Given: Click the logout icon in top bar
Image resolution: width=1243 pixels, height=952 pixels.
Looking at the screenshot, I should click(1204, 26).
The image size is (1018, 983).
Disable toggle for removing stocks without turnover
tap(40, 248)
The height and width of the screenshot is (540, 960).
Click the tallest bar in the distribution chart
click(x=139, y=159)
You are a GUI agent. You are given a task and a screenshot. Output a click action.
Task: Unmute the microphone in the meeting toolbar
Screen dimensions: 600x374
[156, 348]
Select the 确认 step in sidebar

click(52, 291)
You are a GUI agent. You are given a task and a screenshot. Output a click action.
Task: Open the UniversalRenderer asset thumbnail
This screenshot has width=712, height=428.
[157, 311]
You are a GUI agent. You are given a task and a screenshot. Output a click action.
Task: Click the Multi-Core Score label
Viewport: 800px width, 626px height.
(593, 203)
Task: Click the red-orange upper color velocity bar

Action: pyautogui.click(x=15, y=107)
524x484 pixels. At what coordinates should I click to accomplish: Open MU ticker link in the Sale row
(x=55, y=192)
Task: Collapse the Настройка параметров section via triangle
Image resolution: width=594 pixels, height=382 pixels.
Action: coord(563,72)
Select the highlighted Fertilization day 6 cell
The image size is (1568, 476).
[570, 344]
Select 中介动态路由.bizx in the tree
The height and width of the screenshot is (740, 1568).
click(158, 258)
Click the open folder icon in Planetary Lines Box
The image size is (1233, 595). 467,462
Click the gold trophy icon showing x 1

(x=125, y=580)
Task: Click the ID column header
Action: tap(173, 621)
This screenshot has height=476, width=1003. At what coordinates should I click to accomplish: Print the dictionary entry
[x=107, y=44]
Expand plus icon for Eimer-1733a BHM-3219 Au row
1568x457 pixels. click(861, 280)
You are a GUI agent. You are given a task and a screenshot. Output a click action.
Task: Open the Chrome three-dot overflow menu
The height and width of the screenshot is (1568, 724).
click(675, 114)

____

• WHAT IS BEING ASKED
Write out the records in full, word for word.

• RESPONSE TO THIS EXERCISE
Given: Click the logout icon in top bar
Image resolution: width=1243 pixels, height=952 pixels.
Looking at the screenshot, I should click(1204, 26).
The image size is (1018, 983).
Disable toggle for removing stocks without turnover
tap(40, 248)
The height and width of the screenshot is (540, 960).
Click the tallest bar in the distribution chart
click(x=139, y=159)
You are a GUI agent. You are given a task and a screenshot. Output a click action.
Task: Unmute the microphone in the meeting toolbar
Screen dimensions: 600x374
[156, 348]
Select the 确认 step in sidebar

click(52, 291)
You are a GUI agent. You are given a task and a screenshot. Output a click action.
Task: Open the UniversalRenderer asset thumbnail
This screenshot has width=712, height=428.
[157, 311]
You are a GUI agent. You are given a task and a screenshot. Output a click action.
Task: Click the Multi-Core Score label
Viewport: 800px width, 626px height.
(593, 203)
Task: Click the red-orange upper color velocity bar

Action: pyautogui.click(x=15, y=107)
524x484 pixels. At what coordinates should I click to accomplish: Open MU ticker link in the Sale row
(x=55, y=192)
Task: Collapse the Настройка параметров section via triangle
Image resolution: width=594 pixels, height=382 pixels.
Action: coord(563,72)
Select the highlighted Fertilization day 6 cell
The image size is (1568, 476).
[570, 344]
Select 中介动态路由.bizx in the tree
The height and width of the screenshot is (740, 1568).
click(158, 258)
Click the open folder icon in Planetary Lines Box
The image size is (1233, 595). 467,462
Click the gold trophy icon showing x 1

(x=125, y=580)
Task: Click the ID column header
Action: tap(173, 621)
This screenshot has height=476, width=1003. At what coordinates should I click to accomplish: Print the dictionary entry
[x=107, y=44]
Expand plus icon for Eimer-1733a BHM-3219 Au row
1568x457 pixels. click(861, 280)
You are a GUI agent. You are given a task and a screenshot. Output a click action.
Task: Open the Chrome three-dot overflow menu
The height and width of the screenshot is (1568, 724).
click(675, 114)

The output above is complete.